§ Fragmento seleccionado
((
Los equipos técnicos de México y Estados Unidos se reunieron este martes para avanzar en las discusiones bilaterales previas a la revisión formal del T-MEC, programada para el 1 de julio. La ronda de negociaciones abordó tres ejes prioritarios: cómo reducir la dependencia de importaciones provenientes de fuera de América del Norte, el fortalecimiento de reglas de origen —especialmente en el sector automotriz— y la seguridad de las cadenas de suministro del continente.
El gobierno de Trump ha planteado que el T-MEC debe generar más empleo manufacturero en suelo estadounidense y reducir lo que describe como un aprovechamiento indebido del tratado por parte de empresas que ensamblan en México con componentes chinos. México, por su parte, busca que la revisión sirva para eliminar los aranceles que aún pesan sobre el acero y el aluminio mexicanos.
El contexto no es favorable para México: el peso lleva semanas bajo presión, las remesas caerían 12% este año y el crecimiento económico se proyecta cercano a cero. Una revisión desfavorable del T-MEC podría afectar a sectores como el automotriz, que emplea a millones de trabajadores en estados como Guanajuato, Puebla y Nuevo León.
A diferencia de negociaciones anteriores, esta revisión ocurre con un Trump más agresivo en materia comercial y con la relación bilateral aún marcada por las tensiones sobre aranceles, migración y la presencia del crimen organizado. El margen de maniobra para Sheinbaum es estrecho pero no inexistente.
))
§ Registros
((
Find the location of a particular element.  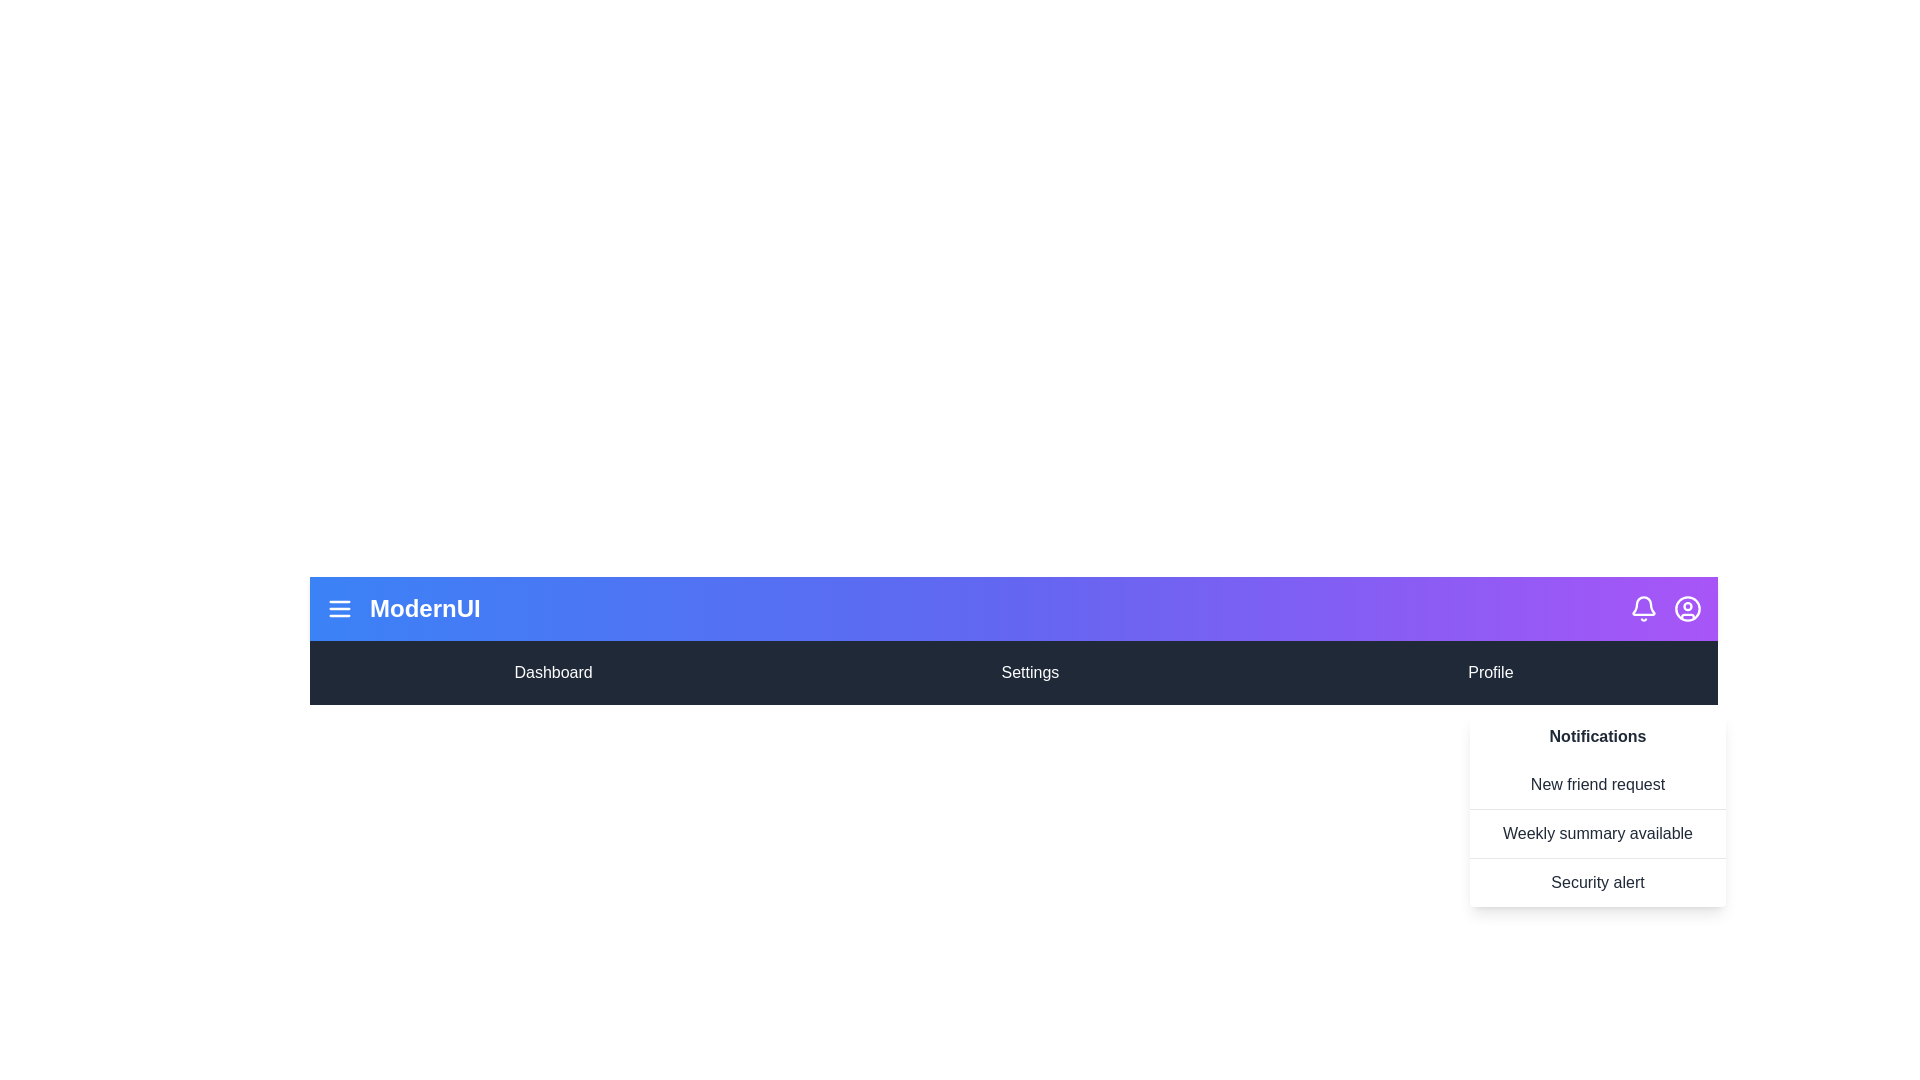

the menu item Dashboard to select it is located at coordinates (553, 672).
))
((
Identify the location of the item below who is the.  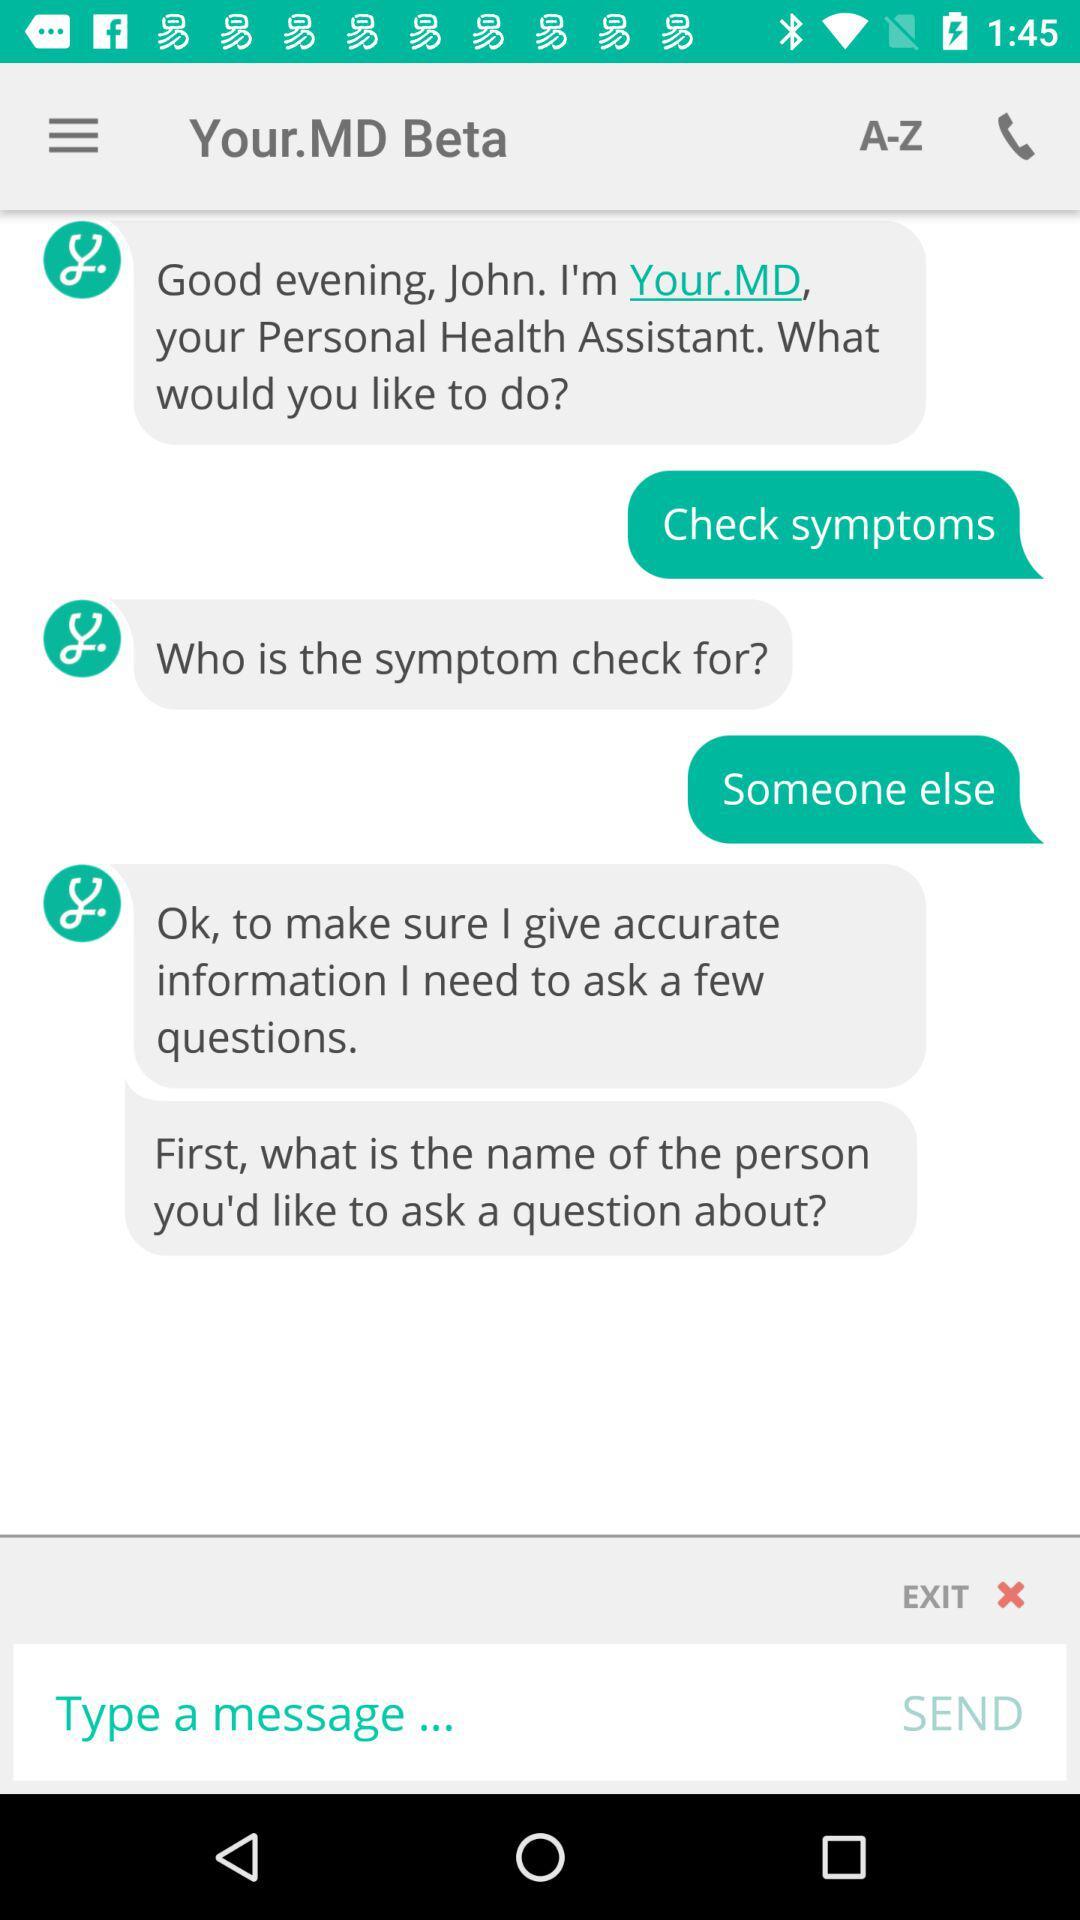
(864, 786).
))
((
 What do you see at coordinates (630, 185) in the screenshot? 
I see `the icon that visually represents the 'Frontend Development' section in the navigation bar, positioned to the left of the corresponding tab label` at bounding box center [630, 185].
))
Devuelve literalmente el pasaje del texto sobre la revisión del T-MEC que va de "Los equipos técnicos" a "el aluminio mexicanos.", ambos incluidos.

Los equipos técnicos de México y Estados Unidos se reunieron este martes para avanzar en las discusiones bilaterales previas a la revisión formal del T-MEC, programada para el 1 de julio. La ronda de negociaciones abordó tres ejes prioritarios: cómo reducir la dependencia de importaciones provenientes de fuera de América del Norte, el fortalecimiento de reglas de origen —especialmente en el sector automotriz— y la seguridad de las cadenas de suministro del continente.
El gobierno de Trump ha planteado que el T-MEC debe generar más empleo manufacturero en suelo estadounidense y reducir lo que describe como un aprovechamiento indebido del tratado por parte de empresas que ensamblan en México con componentes chinos. México, por su parte, busca que la revisión sirva para eliminar los aranceles que aún pesan sobre el acero y el aluminio mexicanos.